Research on speaker recognition has a long history and has received an increasing amount of attention in recent years. Large-scale datasets for speaker recognition such as the VoxCeleb [Nagrani17, Chung18a] and Speakers in the Wild [McLaren16] have become freely available, facilitating fast progress in the field.

Speaker recognition can be categorised into closed-set or open-set settings. For closed-set setting, all testing identities are predefined in training set, therefore can be addressed as a classification problem. For open-set setting, the testing identities are not seen during training, which is close to practice. This is a metric learning problem in which voices must be mapped to a discriminative embedding space. The focus of this research, and most others, are on the latter problem.

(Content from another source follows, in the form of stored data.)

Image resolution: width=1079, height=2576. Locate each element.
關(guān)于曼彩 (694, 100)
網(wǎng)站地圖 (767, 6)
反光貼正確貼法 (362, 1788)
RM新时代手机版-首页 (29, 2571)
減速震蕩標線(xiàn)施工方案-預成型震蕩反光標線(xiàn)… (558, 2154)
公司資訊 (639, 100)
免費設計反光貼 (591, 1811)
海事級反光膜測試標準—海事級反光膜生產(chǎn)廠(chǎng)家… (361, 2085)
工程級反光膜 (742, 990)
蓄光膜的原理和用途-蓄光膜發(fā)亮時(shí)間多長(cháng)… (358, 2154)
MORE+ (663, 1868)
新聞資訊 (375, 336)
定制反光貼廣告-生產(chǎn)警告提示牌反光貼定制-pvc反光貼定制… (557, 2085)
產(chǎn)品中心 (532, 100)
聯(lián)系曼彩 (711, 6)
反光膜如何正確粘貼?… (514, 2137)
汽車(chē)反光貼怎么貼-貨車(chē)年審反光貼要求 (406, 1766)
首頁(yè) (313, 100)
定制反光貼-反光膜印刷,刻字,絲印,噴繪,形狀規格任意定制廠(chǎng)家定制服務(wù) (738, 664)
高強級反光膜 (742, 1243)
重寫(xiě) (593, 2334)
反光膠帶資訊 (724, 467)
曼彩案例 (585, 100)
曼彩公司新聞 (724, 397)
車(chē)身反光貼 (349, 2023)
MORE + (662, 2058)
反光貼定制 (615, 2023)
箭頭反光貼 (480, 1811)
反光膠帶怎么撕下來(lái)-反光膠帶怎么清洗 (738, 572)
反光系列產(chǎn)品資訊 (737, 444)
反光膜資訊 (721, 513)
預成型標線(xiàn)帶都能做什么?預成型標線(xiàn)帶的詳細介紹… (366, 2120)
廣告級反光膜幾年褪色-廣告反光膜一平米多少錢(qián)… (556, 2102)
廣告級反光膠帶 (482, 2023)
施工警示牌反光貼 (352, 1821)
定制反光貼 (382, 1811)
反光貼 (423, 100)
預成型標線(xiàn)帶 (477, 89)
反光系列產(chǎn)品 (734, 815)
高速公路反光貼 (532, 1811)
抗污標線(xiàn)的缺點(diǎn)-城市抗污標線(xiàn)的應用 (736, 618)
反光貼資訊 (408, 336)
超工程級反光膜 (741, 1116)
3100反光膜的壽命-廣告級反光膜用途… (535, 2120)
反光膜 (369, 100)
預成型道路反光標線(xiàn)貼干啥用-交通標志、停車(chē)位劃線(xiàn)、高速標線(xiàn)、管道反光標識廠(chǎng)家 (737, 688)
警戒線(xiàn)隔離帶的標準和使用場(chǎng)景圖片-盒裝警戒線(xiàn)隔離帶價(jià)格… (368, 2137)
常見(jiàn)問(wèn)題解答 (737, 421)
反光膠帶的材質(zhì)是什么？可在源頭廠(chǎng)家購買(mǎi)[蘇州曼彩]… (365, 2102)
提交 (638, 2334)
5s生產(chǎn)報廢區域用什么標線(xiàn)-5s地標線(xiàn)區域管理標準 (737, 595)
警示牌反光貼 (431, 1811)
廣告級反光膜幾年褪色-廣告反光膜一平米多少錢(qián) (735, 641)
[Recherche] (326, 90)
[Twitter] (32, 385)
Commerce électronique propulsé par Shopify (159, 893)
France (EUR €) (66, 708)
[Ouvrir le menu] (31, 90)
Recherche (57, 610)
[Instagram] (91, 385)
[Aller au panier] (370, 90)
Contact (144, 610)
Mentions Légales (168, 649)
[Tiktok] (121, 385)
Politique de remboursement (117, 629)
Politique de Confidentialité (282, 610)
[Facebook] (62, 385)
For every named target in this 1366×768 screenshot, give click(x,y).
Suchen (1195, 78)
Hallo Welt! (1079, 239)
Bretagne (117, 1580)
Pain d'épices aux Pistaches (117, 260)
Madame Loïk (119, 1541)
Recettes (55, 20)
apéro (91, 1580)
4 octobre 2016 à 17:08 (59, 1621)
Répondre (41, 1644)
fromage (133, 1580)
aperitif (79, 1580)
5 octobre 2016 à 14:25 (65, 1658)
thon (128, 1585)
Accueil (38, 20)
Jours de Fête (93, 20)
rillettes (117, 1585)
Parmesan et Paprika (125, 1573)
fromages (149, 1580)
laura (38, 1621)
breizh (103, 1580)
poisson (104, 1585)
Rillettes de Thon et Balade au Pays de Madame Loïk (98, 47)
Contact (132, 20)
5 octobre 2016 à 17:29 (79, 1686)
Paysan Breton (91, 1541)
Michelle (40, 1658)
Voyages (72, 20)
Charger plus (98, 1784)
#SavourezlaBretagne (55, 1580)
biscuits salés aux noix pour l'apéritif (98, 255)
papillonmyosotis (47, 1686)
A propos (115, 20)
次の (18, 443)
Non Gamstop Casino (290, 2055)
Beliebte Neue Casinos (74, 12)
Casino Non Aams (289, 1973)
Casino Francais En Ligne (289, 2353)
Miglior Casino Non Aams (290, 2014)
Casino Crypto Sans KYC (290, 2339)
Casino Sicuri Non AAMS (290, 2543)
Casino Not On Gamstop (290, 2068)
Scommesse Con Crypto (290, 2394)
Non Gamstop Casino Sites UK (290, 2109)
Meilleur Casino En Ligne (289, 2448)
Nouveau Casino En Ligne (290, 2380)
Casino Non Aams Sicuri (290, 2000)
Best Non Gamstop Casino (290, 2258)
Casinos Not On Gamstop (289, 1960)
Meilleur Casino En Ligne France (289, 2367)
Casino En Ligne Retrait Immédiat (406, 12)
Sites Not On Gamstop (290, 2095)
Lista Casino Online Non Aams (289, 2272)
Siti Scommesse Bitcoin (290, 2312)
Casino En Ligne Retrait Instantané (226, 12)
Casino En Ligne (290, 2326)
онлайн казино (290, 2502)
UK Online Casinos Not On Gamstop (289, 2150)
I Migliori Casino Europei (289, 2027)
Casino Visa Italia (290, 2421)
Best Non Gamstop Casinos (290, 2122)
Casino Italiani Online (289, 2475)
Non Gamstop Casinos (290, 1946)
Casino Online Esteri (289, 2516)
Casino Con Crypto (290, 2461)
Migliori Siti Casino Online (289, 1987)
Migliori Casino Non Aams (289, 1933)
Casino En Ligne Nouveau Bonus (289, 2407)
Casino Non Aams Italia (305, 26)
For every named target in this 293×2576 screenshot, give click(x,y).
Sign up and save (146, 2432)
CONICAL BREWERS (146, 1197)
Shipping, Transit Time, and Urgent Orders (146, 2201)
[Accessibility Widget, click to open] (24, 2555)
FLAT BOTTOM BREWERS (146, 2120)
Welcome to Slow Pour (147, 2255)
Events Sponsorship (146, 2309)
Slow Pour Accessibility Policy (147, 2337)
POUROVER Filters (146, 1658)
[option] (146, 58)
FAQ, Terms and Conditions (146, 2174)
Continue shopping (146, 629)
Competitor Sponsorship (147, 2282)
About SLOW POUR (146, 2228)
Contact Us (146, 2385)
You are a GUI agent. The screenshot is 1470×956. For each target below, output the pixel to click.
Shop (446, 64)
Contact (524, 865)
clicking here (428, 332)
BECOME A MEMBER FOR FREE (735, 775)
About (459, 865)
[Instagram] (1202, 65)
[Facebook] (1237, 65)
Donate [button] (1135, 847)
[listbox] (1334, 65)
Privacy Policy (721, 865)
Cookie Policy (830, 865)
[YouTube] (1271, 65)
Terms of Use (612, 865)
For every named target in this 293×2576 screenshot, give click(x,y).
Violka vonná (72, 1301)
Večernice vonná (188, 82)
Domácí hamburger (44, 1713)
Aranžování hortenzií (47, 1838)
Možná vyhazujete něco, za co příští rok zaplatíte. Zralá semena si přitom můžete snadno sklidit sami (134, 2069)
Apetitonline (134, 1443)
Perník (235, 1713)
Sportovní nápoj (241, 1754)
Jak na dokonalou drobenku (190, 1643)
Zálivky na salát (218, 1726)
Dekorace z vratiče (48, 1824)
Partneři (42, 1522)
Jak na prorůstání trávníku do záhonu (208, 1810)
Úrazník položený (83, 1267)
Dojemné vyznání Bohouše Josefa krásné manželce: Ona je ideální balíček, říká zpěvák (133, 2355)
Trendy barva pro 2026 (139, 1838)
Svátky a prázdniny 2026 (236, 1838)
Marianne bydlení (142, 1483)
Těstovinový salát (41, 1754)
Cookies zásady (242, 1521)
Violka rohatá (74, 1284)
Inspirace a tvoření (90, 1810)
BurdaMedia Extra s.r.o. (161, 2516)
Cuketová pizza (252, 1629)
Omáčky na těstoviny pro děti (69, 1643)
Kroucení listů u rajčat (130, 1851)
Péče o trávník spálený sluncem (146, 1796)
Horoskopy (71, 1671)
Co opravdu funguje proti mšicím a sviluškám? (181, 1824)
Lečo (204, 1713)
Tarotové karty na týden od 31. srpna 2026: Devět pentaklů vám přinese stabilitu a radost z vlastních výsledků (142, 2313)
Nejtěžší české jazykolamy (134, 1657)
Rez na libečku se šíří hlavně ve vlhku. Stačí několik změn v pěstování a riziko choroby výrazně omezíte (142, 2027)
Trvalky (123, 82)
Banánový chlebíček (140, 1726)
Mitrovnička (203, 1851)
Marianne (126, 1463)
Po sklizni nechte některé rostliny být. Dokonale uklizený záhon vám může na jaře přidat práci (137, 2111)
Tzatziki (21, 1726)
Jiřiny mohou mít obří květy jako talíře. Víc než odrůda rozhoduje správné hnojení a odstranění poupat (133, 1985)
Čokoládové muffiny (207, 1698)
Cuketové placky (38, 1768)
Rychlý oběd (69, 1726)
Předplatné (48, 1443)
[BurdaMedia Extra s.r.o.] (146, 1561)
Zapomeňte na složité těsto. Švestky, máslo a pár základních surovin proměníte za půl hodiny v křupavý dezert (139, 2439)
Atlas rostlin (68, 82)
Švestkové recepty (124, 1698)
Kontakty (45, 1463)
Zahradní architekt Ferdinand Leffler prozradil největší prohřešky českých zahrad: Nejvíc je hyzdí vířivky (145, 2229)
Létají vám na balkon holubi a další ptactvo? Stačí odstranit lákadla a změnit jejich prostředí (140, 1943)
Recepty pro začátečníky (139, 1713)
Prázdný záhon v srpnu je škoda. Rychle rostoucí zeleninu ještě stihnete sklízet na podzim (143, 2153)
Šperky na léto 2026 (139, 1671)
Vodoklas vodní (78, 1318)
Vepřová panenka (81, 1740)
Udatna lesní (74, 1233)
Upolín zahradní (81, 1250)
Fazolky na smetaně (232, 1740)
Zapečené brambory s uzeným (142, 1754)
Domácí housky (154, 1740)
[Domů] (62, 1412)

Pioneering work on speaker recognition using deep neural networks have learnt speaker embeddings via the classification loss 

[Nagrani17, snyder2017deep, snyder2018x]

. Since then, the prevailing method has been to use softmax classifiers to train the embeddings 

[ravanelli2018speaker, okabe2018attentive, snyder2019speaker]. While the softmax loss can learn separable embeddings, they are not discriminative enough since it is not explicitly designed to optimise embedding similarity. Therefore, softmax-trained models have often been combined with PLDA [Ioffe06] back-ends to generate scoring functions [snyder2018x, ramoji2020pairwise].

This weakness has been addressed by [liu2017sphereface]

who have proposed angular softmax (A-Softmax) where cosine similarity is used as logit input to the softmax layer, and a number of works have demonstrated its superiority over vanilla softmax in speaker recognition 

[ravanelli2018speaker, okabe2018attentive, snyder2019speaker, villalba2019state, snyder2019jhu]. Additive margin variants, AM-Softmax [wang2018additive, wang2018cosface] and AAM-Softmax [deng2019arcface]

, have been proposed to increase inter-class variance by introducing a cosine margin penalty to the target logit, and these have been very popular due to their ease of implementation and good performance 

[Xie19a, hajibabaei2018unified, liu2019large, garcia2019x, zeinali2019but, luu2019channel, luu2020dropclass, xiang2019margin]. However, training with AM-Softmax and AAM-Softmax has proven to be challenging since they are sensitive to the value of scale and margin in the loss function.

Metric learning objectives present strong alternatives to the prevailing classification-based methods, by learning embeddings directly. Since open-set speaker recognition is essentially a metric learning problem, the key is to learn features that have small intra-class and large inter-class distance. Contrastive loss [Chopra05] and triplet loss [Schroff15] have been demonstrated promising performance on speaker recognition [zhang2018text, rahman2018attention] by optimising the distance metrics directly, but these methods require careful pair or triplet selection which can be time consuming and performance sensitive.

Of closest relevance to our work is prototypical networks [snell2017prototypical] that learn a metric space in which open-set classification can be performed by computing distances to prototype representations of each class, with a training procedure that mimics the test scenario. The use of multiple negatives helps to stabilise learning since loss functions can enforce that an embedding is far from all negatives in a batch, rather than one particular negative in the case of triplet loss. [wang2019centroid, anand2019few] have adopted the prototypical framework for speaker recognition. Generalised end-to-end loss [wan2018generalized], originally proposed for speaker recognition, is also closely related to this setup.

Comparing different loss functions from prior works can be challenging and unreliable, since speaker recognition systems can vary widely in their design. Popular trunk architectures include TDNN-based systems such as x-vector 

[snyder2018x] and its deeper counterparts [snyder2019speaker]

, as well as network architectures from the computer vision community such as the ResNet 

[He16]. A range of encoders have been proposed to aggregate frame-level informations into utterance-level embeddings, from simple averaging [Nagrani17] to statistical pooling [snyder2017deep, okabe2018attentive] and dictionary-based encodings [Xie19a, cai2018exploring]. [snyder2018x] has proven that data augmentation can significantly boost speaker recognition performance, but the augmentation methods can range from adding noise [snyder2015musan] to room impulse response (RIR) simulation [allen1979image].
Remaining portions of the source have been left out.